*** Block opens ***

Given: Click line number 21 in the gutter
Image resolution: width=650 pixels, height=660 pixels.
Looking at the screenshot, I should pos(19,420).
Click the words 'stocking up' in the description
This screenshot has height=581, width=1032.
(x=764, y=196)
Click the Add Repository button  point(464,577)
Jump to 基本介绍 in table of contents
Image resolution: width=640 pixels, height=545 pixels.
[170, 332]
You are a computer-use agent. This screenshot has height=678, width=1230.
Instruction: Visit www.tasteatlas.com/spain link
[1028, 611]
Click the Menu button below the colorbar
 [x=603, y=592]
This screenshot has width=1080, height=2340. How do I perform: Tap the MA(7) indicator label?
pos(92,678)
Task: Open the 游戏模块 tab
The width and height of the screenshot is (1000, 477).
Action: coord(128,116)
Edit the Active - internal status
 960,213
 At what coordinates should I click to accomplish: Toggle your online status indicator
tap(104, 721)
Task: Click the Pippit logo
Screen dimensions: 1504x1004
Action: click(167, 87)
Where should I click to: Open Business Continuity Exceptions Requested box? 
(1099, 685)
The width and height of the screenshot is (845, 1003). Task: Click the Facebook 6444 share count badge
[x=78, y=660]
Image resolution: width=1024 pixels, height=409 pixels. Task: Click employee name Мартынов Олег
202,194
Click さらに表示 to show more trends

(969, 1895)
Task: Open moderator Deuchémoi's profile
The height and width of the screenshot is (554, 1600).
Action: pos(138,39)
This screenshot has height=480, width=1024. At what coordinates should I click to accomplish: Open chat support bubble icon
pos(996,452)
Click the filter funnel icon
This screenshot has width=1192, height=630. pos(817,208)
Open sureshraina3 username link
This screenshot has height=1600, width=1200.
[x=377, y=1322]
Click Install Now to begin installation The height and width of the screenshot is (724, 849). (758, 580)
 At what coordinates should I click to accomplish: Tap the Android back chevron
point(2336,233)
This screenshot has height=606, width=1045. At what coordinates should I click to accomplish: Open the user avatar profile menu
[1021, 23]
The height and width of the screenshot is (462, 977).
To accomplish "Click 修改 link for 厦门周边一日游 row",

*** Block closes ***

Problem details. Write all the data out again, exactly.

Exercise output.
Given: Click line number 21 in the gutter
Image resolution: width=650 pixels, height=660 pixels.
Looking at the screenshot, I should pos(19,420).
Click the words 'stocking up' in the description
This screenshot has height=581, width=1032.
(x=764, y=196)
Click the Add Repository button  point(464,577)
Jump to 基本介绍 in table of contents
Image resolution: width=640 pixels, height=545 pixels.
[170, 332]
You are a computer-use agent. This screenshot has height=678, width=1230.
Instruction: Visit www.tasteatlas.com/spain link
[1028, 611]
Click the Menu button below the colorbar
 [x=603, y=592]
This screenshot has width=1080, height=2340. How do I perform: Tap the MA(7) indicator label?
pos(92,678)
Task: Open the 游戏模块 tab
The width and height of the screenshot is (1000, 477).
Action: coord(128,116)
Edit the Active - internal status
 960,213
 At what coordinates should I click to accomplish: Toggle your online status indicator
tap(104, 721)
Task: Click the Pippit logo
Screen dimensions: 1504x1004
Action: click(167, 87)
Where should I click to: Open Business Continuity Exceptions Requested box? 
(1099, 685)
The width and height of the screenshot is (845, 1003). Task: Click the Facebook 6444 share count badge
[x=78, y=660]
Image resolution: width=1024 pixels, height=409 pixels. Task: Click employee name Мартынов Олег
202,194
Click さらに表示 to show more trends

(969, 1895)
Task: Open moderator Deuchémoi's profile
The height and width of the screenshot is (554, 1600).
Action: pos(138,39)
This screenshot has height=480, width=1024. At what coordinates should I click to accomplish: Open chat support bubble icon
pos(996,452)
Click the filter funnel icon
This screenshot has width=1192, height=630. pos(817,208)
Open sureshraina3 username link
This screenshot has height=1600, width=1200.
[x=377, y=1322]
Click Install Now to begin installation The height and width of the screenshot is (724, 849). (758, 580)
 At what coordinates should I click to accomplish: Tap the Android back chevron
point(2336,233)
This screenshot has height=606, width=1045. At what coordinates should I click to accomplish: Open the user avatar profile menu
[1021, 23]
The height and width of the screenshot is (462, 977).
To accomplish "Click 修改 link for 厦门周边一日游 row",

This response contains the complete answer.